Longitudinal pathogen genotyping data from individual hosts can uncover strain-specific infection dynamics and their relationships to disease and intervention, especially in the malaria field. An important use case involves distinguishing newly incident from pre-existing (persistent) strains, but implementation faces statistical challenges relating to individual samples containing multiple strains, strains sharing alleles, and markers dropping out stochastically during the genotyping process. Current approaches to distinguish new versus persistent strains therefore rely primarily on simple rules that consider only the time since alleles were last observed.

RESULTS

We developed DINEMITES (stinguishing w alaria nfections in ime eries), a set of statistical methods to estimate, from longitudinal genotyping data, the probability each sequenced allele represents a new infection harboring that allele, the total molecular force of infection (molFOI, the cumulative number of newly acquired strains over time) for each individual, and the total number of new infection events for each individual. DINEMITES can handle time points with missing sequencing data, incorporate treatment history and covariates affecting the rate of new or persistent infections, and can scale to studies with thousands of samples sequenced across multiple loci containing hundreds of possible alleles.
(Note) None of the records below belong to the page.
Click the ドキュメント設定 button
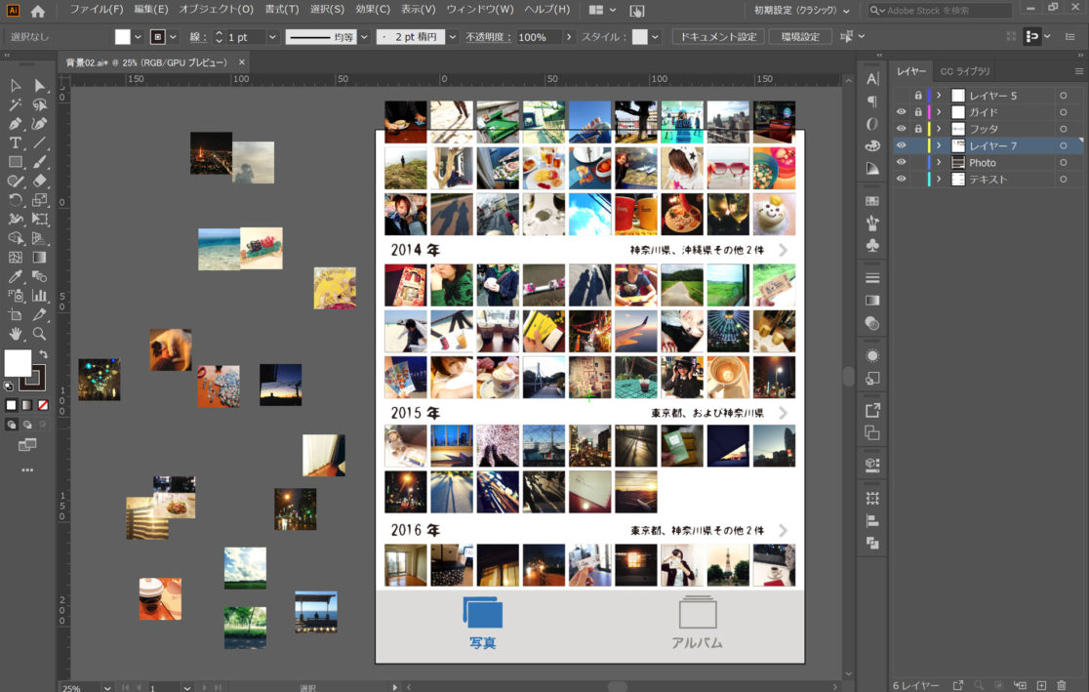The height and width of the screenshot is (692, 1089). coord(717,37)
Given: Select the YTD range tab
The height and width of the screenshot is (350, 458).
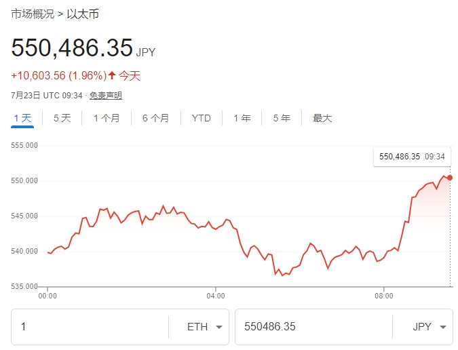Looking at the screenshot, I should point(202,118).
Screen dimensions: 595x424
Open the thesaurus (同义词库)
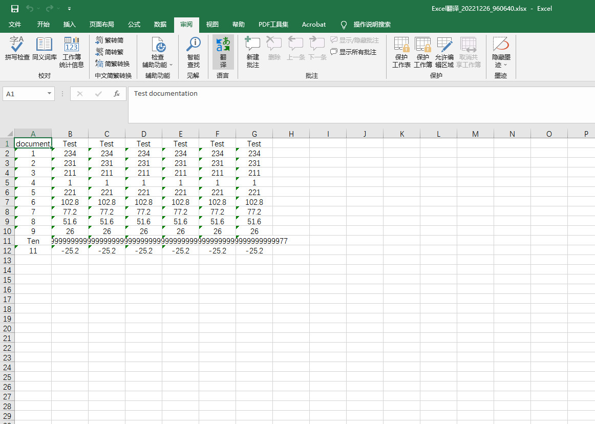click(x=45, y=50)
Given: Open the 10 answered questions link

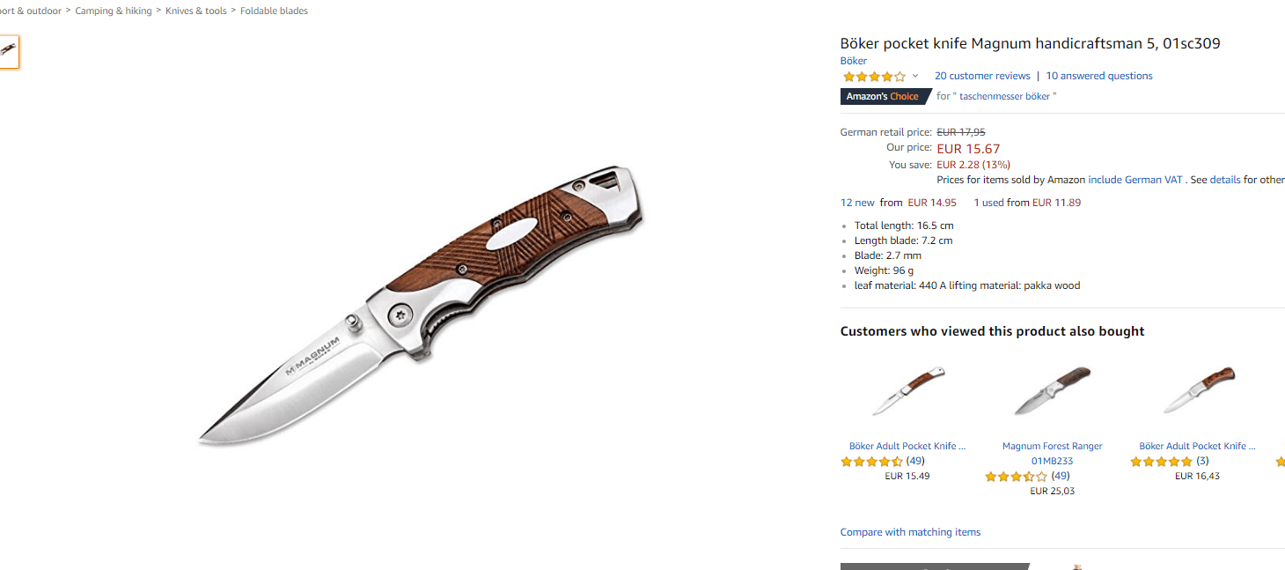Looking at the screenshot, I should point(1099,76).
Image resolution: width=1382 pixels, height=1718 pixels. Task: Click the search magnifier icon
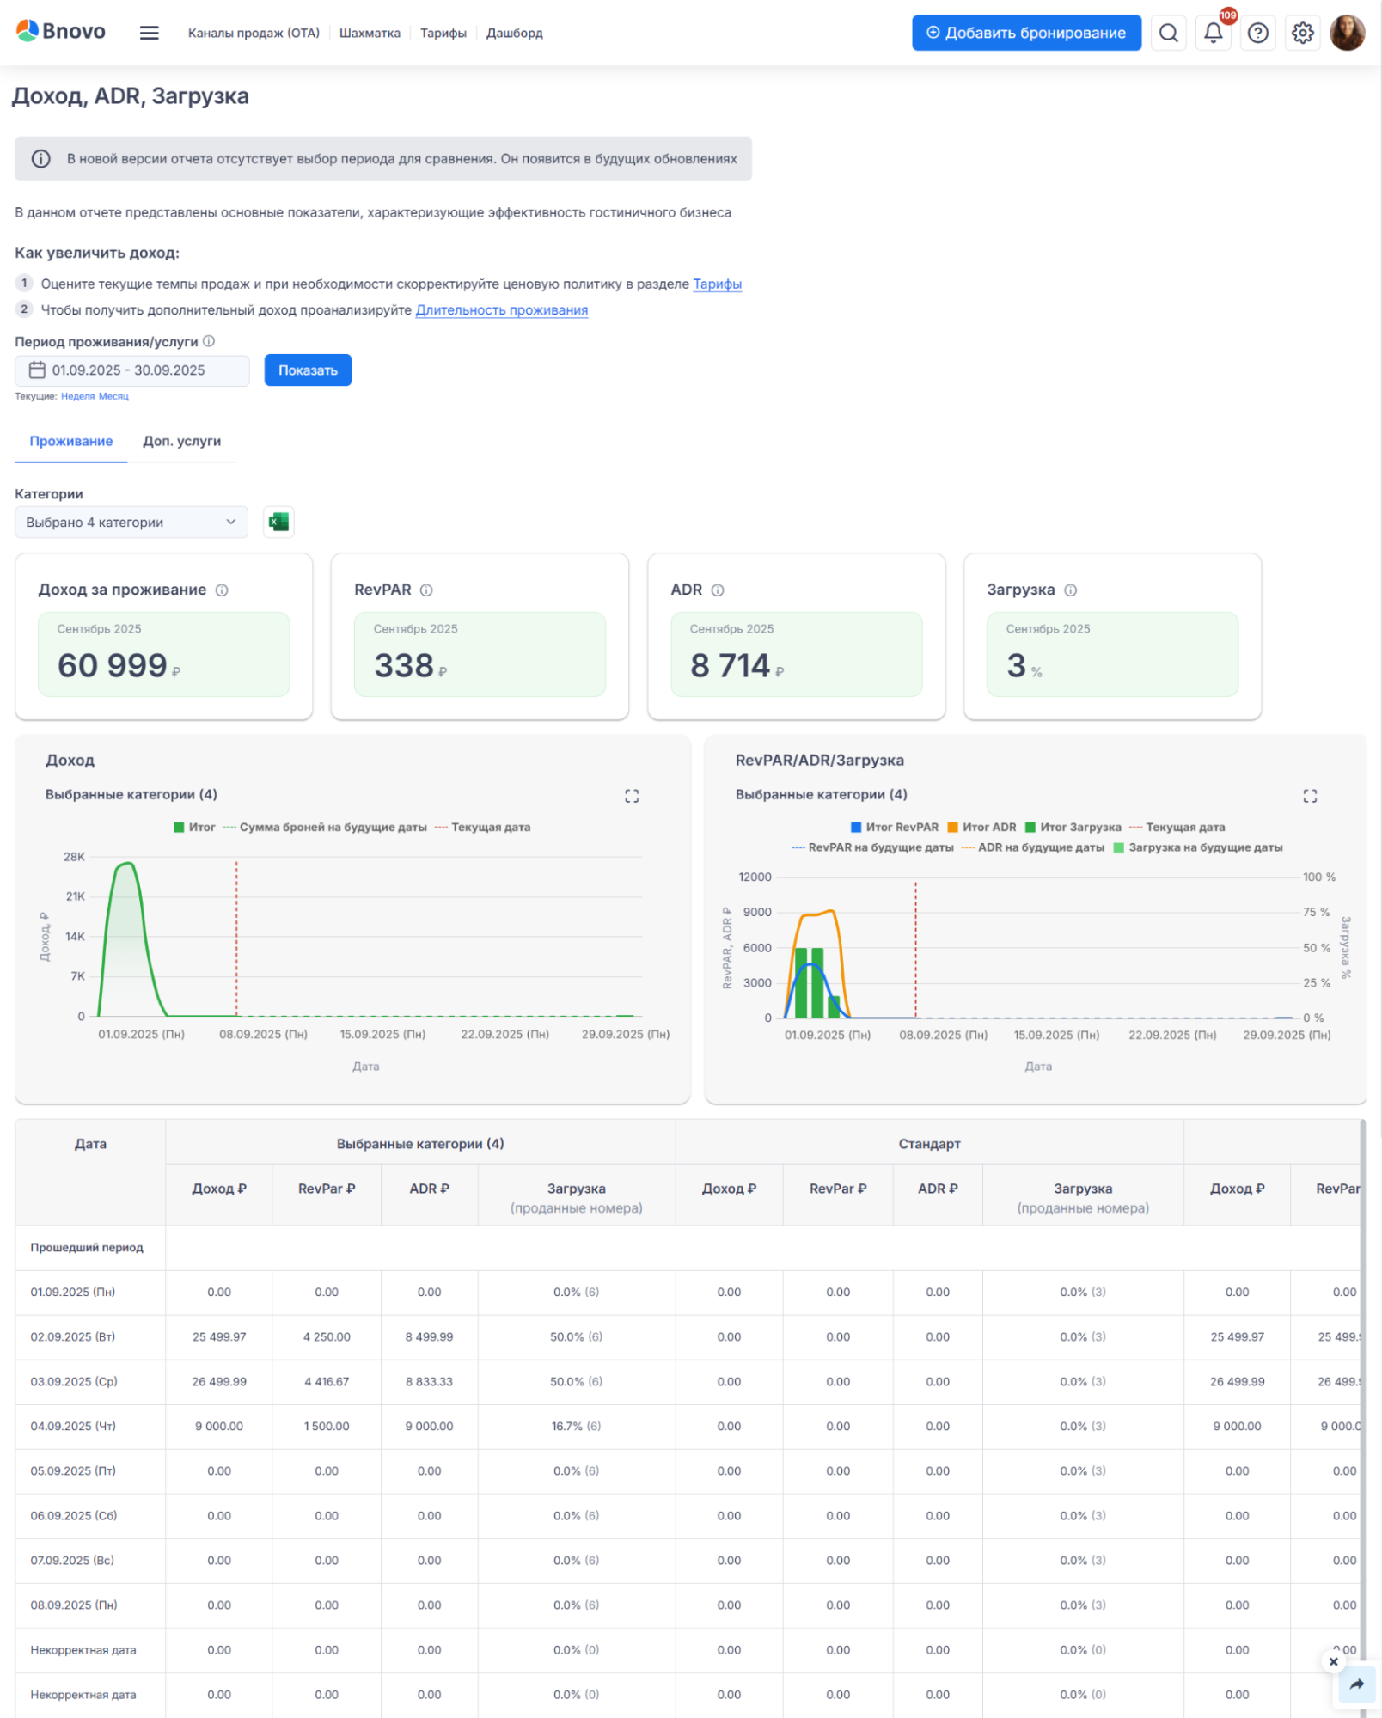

In synthetic evaluations, the DINEMITES Bayesian model, which generally outperformed an alternative clustering-based model also developed in this work, accurately estimated key clinical parameters such as molFOI (bias 2.5, compared to -12.2 for a typical simple rule). When applied to three real longitudinal genotyping datasets, the model detected 33%, 112%, and 359% more average infections per participant than would have been detected by applying a typical simple rule to the equivalent datasets without sequencing.